There was the mission.

It paused over the headless corpse of the Stone Hag, listened to the music of carrion flies. It lingered for a moment, long enough to savour the thickness between its thighs, the arching bloat. Then it continued racing along the company's blundering trail.

On the heights of what had once been called the Heilor, it dashed through concentric shells of ruin, crept along debris-choked foundations. It ignored the vista: the city scattered like bones, the steaming marshes, the plate of the Cerish Sea. Instead it rooted through the remains of the scalper camp, sniffing the sweet where their anuses had pressed against the grasses. It found the spot where the female had made water, only to flee from the reek of her fetus.
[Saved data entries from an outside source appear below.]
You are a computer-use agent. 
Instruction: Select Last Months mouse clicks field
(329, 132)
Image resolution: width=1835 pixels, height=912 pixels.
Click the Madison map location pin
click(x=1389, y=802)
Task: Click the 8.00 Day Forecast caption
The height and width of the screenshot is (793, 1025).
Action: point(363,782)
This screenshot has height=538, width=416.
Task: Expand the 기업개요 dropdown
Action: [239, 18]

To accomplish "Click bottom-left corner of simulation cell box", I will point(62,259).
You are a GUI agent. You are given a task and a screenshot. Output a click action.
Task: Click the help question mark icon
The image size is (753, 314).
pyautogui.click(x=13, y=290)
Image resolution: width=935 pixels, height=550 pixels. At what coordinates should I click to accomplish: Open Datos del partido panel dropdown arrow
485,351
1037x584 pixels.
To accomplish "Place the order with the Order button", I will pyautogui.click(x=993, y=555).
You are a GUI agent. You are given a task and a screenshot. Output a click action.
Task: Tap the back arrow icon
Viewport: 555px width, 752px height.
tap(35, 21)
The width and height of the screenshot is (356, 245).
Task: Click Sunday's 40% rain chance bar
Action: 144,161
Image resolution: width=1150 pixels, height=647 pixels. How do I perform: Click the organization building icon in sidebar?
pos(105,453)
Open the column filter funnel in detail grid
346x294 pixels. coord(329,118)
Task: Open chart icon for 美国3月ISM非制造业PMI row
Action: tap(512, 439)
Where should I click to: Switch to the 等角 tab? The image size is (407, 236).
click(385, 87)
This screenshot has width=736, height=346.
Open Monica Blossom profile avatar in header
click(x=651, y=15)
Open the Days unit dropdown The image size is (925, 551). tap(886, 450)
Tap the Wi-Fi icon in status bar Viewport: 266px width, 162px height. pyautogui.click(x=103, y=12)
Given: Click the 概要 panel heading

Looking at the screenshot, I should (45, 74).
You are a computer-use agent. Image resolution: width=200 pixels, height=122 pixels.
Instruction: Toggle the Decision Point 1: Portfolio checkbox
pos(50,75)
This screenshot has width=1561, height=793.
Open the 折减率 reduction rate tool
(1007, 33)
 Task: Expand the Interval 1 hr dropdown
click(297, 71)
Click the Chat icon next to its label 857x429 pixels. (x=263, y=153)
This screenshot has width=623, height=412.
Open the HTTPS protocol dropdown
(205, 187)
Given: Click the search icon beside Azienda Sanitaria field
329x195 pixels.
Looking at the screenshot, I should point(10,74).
It paused over the sour musk of the Nonman.

Something was happening... Something unanticipated by the Old Fathers.

It cringed, swatted its face in slouching fear. Had anyone happened upon it at that moment, they would have seen a crazed creature, limbed like a man but possessing a woman's beautiful face, greased with blood and filth, rocking from foot to foot like a bereaved ape.

It bent back its head until the base of its skull pressed against the crown of its spine, unsheathed its second voice...

And screamed.

"There's no need..." a small voice piped from above. "I have followed you since sunrise."

It whirled in feral alarm.

A series of ruined walls fenced the ground behind, each rising and falling like miniature mountain ranges. A bird perched on the summit of the nearest, its body glossy black, shot with strains of violet, its head white with marmoreal translucence-and human.

A Synthese... vessel of the Old Fathers. Flowering weeds trembled in the wind beside its clicking feet. A daylight moon, pale as a blind cat's eye, rose above its obsidian back.

The thing called Soma fell to its false face.

"You were to watch him," the bird said, a miniature scowl creasing its expression.